### Entries shown
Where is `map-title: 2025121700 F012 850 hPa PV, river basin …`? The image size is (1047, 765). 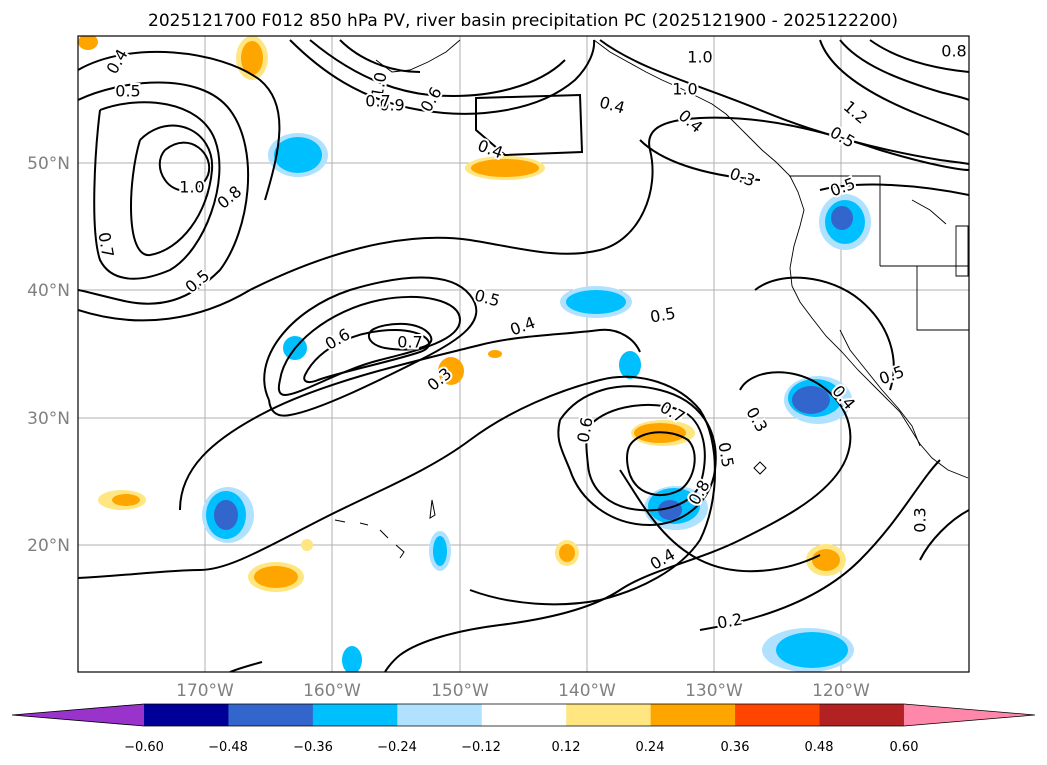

==

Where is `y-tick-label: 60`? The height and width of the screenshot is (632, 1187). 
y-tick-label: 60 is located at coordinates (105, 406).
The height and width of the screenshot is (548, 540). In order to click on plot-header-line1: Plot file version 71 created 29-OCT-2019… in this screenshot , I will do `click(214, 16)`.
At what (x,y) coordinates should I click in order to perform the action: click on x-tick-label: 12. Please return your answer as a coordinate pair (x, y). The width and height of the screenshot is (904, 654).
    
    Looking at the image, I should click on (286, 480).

---

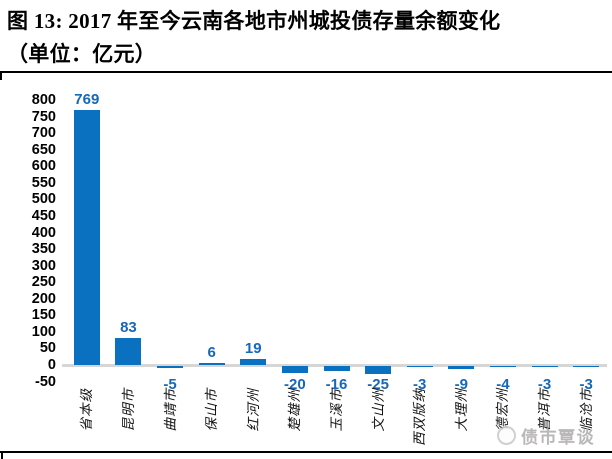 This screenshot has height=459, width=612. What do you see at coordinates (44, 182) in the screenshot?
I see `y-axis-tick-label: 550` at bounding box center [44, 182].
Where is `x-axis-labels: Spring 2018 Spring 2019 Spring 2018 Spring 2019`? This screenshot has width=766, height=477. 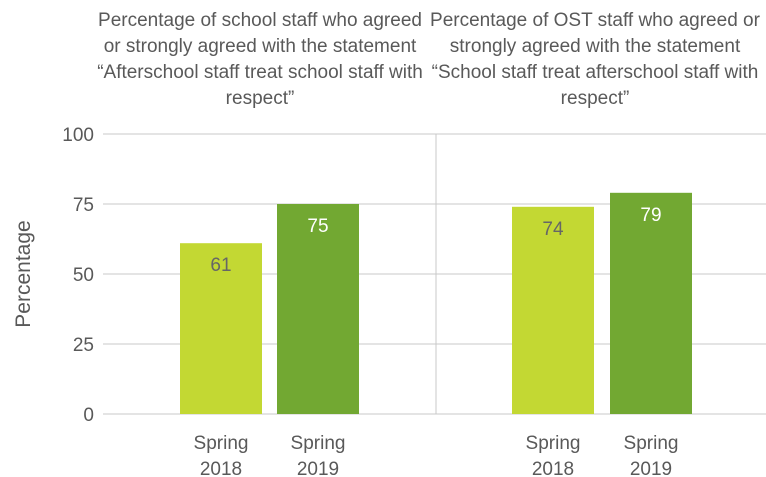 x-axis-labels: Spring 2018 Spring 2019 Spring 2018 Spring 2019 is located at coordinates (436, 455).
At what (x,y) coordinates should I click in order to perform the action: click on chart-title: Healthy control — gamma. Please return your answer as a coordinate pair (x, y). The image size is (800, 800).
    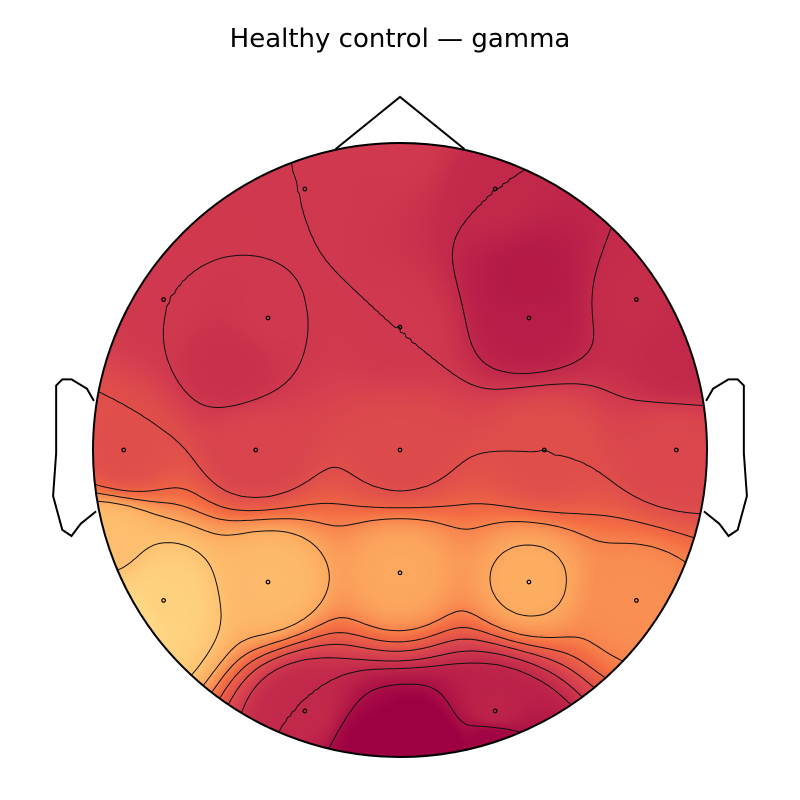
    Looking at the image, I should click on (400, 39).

### Exercise aim
Echo the data from the line containing "is (904, 654)." through the line containing "Looking at the image, I should click on (286, 480).", copying each line with no changes.

### Worked solution
At what (x,y) coordinates should I click in order to perform the action: click on x-tick-label: 12. Please return your answer as a coordinate pair (x, y). The width and height of the screenshot is (904, 654).
    
    Looking at the image, I should click on (286, 480).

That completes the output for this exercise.